第七-1話です。よければブクマや評価よろしくお願いします。

「なんかお前、最近元気ないな」

 ある日の任務からの帰り道、愛華から言われ、繋は力なく頷いた。

 美月が失踪したという知らせを受けてから二週間、未だに見つかっていないらしい。家族以外で美月と最後に面会したのは繋だったらしく、警察から心当たりはないかと聞かれたが役に立つような情報を話すことはできなかった。

 幼馴染が事故に遭った後に失踪するという状況に、繋はここ最近平常心ではいられなかった。

「なんかあったのか? 私でよかったら聞くぜ?」

 繋は愛華に話しても無駄だと思ったが、自分の中に溜まっていく不安や心配を吐き出したい気持ちになり、ハンドルを握りながら美月のことを話す。

 愛華は黙って聞き、繋が話し終えると同時に口を開く。

「なるほどなぁ、どこかに遊びにでも行ってるんじゃないか? 病院ってすげぇつまらなそうだし」

 愛華の返事に繋は大きなため息を吐く。愛華は柊と違って、悩み相談が不得意なようだ。

 美月が自分の親や病院に黙ってどこかに行くとは思えない。そもそも美月は大怪我をして入院をしていた。自分の力だけで病院を抜け出すなんて不可能だろう。

 必ず、美月を連れ出した人間がいる。
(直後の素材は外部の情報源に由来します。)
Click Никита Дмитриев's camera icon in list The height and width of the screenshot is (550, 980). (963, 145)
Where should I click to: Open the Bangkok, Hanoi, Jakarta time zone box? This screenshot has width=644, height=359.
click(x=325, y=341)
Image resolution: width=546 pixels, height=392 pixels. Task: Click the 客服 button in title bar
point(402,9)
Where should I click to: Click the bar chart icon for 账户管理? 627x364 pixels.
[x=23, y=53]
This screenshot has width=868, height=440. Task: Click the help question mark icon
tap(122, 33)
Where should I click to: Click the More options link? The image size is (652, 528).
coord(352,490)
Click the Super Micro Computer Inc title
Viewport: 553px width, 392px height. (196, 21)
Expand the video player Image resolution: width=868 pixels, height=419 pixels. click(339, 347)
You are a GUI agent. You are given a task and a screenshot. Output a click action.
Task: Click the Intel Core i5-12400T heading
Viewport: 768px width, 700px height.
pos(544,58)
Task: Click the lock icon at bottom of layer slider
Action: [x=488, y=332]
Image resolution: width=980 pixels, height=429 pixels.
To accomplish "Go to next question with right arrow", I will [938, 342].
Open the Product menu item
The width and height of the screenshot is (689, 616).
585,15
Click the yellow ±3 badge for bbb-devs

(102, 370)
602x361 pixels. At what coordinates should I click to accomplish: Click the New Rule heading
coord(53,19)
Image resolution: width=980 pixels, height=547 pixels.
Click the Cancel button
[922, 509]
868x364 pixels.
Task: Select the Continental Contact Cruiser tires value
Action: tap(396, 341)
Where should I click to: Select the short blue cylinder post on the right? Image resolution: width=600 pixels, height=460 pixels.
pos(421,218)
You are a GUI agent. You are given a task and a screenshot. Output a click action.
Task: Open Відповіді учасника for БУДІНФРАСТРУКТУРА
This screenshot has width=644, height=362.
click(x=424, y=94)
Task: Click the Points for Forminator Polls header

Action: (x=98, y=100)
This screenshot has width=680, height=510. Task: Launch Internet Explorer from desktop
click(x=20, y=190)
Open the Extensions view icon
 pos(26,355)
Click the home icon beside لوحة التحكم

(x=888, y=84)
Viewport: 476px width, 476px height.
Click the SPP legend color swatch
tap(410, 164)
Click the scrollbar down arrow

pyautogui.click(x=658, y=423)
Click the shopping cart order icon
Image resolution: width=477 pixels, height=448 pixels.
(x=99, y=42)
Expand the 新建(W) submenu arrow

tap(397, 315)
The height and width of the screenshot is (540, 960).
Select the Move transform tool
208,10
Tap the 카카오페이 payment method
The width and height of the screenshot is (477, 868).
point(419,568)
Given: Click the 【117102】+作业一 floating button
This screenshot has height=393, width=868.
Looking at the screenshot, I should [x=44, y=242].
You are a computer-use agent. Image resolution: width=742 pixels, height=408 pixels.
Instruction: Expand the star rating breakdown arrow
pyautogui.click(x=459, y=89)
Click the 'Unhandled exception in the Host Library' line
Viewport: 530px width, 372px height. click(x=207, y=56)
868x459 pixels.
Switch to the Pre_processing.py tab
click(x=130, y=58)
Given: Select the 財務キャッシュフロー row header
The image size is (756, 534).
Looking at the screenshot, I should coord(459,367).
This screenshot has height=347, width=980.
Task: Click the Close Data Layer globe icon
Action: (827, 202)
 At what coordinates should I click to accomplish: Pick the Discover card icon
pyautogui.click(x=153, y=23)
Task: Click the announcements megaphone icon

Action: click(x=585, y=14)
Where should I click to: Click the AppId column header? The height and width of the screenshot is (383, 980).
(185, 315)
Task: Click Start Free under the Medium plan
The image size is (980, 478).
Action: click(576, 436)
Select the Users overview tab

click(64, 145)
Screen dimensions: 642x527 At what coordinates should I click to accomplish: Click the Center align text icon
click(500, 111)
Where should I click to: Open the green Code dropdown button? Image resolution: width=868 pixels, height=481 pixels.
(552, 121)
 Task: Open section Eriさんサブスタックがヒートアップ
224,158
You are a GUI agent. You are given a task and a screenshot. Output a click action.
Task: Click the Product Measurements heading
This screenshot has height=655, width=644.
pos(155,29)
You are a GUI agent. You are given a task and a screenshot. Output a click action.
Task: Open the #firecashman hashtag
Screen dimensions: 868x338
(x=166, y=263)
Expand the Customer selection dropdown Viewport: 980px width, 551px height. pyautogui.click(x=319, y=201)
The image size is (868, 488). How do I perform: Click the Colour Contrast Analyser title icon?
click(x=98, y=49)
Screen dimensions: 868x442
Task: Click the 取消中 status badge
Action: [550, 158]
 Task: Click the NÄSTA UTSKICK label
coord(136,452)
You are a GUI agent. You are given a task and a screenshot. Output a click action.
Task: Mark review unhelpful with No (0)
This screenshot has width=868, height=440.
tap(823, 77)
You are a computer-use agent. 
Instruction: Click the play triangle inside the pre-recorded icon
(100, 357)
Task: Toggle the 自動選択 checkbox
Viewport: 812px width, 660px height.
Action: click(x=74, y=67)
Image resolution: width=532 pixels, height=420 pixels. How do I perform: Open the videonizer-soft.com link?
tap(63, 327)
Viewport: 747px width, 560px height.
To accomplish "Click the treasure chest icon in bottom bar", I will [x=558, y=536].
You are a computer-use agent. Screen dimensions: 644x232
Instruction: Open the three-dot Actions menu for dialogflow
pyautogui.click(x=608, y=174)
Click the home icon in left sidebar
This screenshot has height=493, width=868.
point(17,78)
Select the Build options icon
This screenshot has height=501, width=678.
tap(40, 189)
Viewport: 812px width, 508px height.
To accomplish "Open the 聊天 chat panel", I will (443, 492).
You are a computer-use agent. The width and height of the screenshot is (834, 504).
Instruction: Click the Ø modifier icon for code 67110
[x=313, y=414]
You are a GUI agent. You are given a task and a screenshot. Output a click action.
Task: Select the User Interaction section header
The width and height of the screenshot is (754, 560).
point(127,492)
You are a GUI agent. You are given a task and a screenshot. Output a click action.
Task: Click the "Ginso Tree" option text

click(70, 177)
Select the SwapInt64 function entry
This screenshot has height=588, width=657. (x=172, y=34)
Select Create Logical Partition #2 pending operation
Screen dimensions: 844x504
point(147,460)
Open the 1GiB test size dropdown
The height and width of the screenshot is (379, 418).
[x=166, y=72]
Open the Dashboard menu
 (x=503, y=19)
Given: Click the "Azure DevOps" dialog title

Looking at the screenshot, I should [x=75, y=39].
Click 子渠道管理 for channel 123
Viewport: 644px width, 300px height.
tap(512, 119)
そのことも繋の心配に繋がっていた。病院から人を攫うなんて話聞いたことが無いが、繋が見舞いした時の少しおかしかった美月の様子も関係しているのかもしれない。

 美月が失踪した理由に自分が関係しているかもしれないと考えると、気が気ではなかった。

 愛華は後部座席で少し気まずそうに頬をかいている。自分の発言によって繋が黙り込んでしまったことに責任を感じているのかもしれない。

 その後は特に何の会話も無いまま本部庁舎に戻った。今日は通り魔的にわいせつ行為を繰り返す男の逮捕に向かっていたが、収穫は無かった。

 時刻は既に二十二時を回っていたが、繋は今日の報告書を書くために自身のデスクに向かう。すると、そこには日下の姿があった。

「あれ、日下さん。今日は遅くまで残ってるんですね」

「緑川さん、あなたを待ってました」

 日下が自分を待っている理由が分からず、首を傾げる。日下は繋に座るよう促し、自身も隣の椅子に腰を掛けた。

「今日の任務、お疲れ様です。実は明日からは別の任務にあたって欲しいのです。今日まで当たっていたものは、別の人に引き継いでもらいます」

 日下に言われ、驚いた。

 繋たちの仕事は、本来一度担当した事件はその事件を解決するまで担当を続ける。解決しないまま別の事件に赴くことは、普通はあり得ない。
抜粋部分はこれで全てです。